When testing is done (and what’s high-yield)
- Stool culture: curved gram-negative rods; growth at 42°C in microaerophilic conditions
- Stool studies: fecal leukocytes or lactoferrin may be positive (inflammatory diarrhea)
- Many labs now use stool PCR panels for rapid identification
Exam framing: If they mention “microaerophilic, grows at 42°C, curved rod” → they’re basically naming Campylobacter.
Treatment (Step 1 + Step 2 Practical)
Supportive care is first-line for most
- Oral rehydration (or IV fluids if severe)
- Electrolyte management
When to use antibiotics (common Step 2 angle)
Treat if:
- Severe disease (high fever, significant bloody diarrhea, severe pain)
- Immunocompromised
- Pregnancy (case-dependent)
- High-risk patients or prolonged symptoms
Drug of choice (classic)
- Azithromycin (macrolide)
Alternatives: Fluoroquinolones are less favored in many settings due to resistance patterns (Step exams increasingly like macrolides as the “safe” answer).
What not to do
- Avoid antimotility agents (e.g., loperamide) in bloody/inflammatory diarrhea—can worsen disease/complications.
High-Yield Memory Anchors
“CAMP” mini-checklist
- Curved gram-negative rod (“seagull wings”)
- Azithromycin if severe
- Microaerophilic, motile; grows at 42°C
- Poultry exposure; Paralysis (GBS) afterward
First Aid–Style Rapid Review (Exam Snapshot)

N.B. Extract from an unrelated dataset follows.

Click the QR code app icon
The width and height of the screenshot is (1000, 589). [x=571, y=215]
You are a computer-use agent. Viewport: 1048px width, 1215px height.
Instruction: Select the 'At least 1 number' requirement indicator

| Category | Must-know facts |
|---|---|
| Morphology | Gram-negative curved rod, “comma/seagull” |
| Metabolism | Microaerophilic, oxidase-positive |
| Source | Undercooked poultry, unpasteurized milk, contaminated water |
| Disease | Inflammatory diarrhea: fever, cramps, bloody stools |
| Diagnosis clue | Growth at 42°C in microaerophilic conditions; stool PCR/culture |
| Treatment | Mostly supportive; azithromycin if severe/high-risk |
| Big associations | Guillain-Barré syndrome, reactive arthritis |
Common USMLE Pitfalls (Avoid These)
- Mixing up EHEC vs Campylobacter
- EHEC: often afebrile, undercooked beef, HUS risk
- Campylobacter: fever common, poultry, microaerophilic/42°C
- Forgetting GBS timing
- Neurologic symptoms usually occur days to weeks after the diarrhea resolves.
- Overtreating mild disease
- Many cases are self-limited; antibiotics reserved for severe/high-risk.